Industrial properties performed the best
BOSTON, Sept. 28, 2015 /PRNewswire/ — Total returns on commercial mortgage loans held by life insurance companies fell 1.23 percent in second quarter 2015 – the first negative quarterly return for mortgages since second quarter 2013. Year to date 2015 performance remained positive at 0.92 percent due to first quarter’s 2.17 percent contribution, according to the LifeComps Commercial Mortgage Loan Index.
Second quarter income return was 1.19 percent while price subtracted 2.42 percent. Higher US Treasury yields and wider spreads both contributed to the price decline. Yields on the 10-year Treasury rose 41 basis points over the quarter to 2.35 percent.

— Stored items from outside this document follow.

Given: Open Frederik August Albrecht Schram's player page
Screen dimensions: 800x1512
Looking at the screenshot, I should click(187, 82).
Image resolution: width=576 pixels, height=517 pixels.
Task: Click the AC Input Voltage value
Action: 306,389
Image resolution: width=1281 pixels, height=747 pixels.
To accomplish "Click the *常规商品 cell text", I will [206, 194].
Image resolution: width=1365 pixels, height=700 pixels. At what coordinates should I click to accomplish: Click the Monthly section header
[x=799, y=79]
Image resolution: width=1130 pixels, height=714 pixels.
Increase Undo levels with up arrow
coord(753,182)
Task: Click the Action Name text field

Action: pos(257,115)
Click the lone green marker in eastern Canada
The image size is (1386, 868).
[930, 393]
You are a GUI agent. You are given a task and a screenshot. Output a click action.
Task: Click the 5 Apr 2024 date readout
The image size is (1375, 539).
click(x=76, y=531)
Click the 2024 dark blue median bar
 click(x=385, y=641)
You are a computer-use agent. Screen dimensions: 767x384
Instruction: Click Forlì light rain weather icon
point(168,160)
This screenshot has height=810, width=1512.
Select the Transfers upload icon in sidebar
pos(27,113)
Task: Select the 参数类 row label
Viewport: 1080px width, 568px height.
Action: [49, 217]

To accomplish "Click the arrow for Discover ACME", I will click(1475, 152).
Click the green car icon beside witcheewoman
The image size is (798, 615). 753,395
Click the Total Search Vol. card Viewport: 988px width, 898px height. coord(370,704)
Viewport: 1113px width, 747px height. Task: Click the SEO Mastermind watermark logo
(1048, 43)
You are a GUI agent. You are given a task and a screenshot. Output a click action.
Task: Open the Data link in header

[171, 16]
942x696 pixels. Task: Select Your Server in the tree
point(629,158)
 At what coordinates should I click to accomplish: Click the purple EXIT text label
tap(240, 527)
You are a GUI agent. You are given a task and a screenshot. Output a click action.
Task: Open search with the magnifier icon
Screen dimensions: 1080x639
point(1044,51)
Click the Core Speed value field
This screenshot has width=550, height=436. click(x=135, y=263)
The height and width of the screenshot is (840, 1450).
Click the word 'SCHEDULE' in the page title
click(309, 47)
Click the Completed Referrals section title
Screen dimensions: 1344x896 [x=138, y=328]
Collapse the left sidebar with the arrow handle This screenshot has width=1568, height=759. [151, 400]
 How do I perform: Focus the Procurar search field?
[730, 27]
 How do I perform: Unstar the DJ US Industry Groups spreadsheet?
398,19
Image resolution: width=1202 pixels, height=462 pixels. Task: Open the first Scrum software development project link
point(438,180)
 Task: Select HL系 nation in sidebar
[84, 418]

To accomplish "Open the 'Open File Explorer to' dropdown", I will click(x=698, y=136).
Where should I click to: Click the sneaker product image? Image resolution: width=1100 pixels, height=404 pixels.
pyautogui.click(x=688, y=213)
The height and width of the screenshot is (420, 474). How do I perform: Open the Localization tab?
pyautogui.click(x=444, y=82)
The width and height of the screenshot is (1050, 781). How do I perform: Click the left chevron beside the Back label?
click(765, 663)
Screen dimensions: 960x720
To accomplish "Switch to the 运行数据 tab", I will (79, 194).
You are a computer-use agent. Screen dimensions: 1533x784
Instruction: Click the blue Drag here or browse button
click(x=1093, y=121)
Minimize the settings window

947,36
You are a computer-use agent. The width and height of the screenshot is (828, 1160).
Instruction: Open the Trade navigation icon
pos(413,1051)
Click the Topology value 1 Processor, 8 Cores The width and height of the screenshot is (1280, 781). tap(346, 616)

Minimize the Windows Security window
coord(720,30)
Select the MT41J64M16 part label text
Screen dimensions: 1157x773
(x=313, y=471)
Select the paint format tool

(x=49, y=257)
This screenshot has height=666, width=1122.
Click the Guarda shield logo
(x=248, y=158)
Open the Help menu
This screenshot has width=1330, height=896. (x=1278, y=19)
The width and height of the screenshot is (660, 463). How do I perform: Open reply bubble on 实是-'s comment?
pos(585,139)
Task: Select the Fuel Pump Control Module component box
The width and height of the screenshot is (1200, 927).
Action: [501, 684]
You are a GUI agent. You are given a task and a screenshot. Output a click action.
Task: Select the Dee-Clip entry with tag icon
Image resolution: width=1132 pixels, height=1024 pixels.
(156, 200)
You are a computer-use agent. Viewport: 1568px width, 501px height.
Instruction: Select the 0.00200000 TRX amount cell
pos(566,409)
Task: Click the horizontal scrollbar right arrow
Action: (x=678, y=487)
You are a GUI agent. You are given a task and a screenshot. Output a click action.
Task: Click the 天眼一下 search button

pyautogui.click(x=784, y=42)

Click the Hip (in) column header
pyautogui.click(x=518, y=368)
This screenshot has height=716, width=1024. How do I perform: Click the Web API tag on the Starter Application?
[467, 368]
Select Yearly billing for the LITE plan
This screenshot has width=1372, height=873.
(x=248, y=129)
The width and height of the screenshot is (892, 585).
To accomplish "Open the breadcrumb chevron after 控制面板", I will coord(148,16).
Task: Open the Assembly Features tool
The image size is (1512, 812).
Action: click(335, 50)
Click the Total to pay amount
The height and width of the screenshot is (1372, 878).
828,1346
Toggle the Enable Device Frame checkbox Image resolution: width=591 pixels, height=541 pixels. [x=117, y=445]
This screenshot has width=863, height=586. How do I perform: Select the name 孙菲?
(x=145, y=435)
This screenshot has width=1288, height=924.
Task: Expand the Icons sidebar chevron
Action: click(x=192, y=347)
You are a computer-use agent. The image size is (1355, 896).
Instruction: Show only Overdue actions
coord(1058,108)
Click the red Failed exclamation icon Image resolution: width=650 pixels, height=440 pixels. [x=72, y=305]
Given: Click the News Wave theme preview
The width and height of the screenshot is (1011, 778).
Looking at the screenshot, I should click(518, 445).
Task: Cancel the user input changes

The twelve-month total return dropped to 3.28 percent from 6.90 percent last quarter. Annual income of 5.01 percent was offset by a price loss of 1.73 percent attributable to wider credit spreads that overcame the positive effect of lower yields on longer-term Treasuries. The 10-year Treasury yield ended the period 18 basis points lower.
Of the four major property types, industrial performed best over 12 months with a total return of 3.48 percent followed by office at 3.23 percent, apartments at 3.20 percent, and retail at 3.02 percent.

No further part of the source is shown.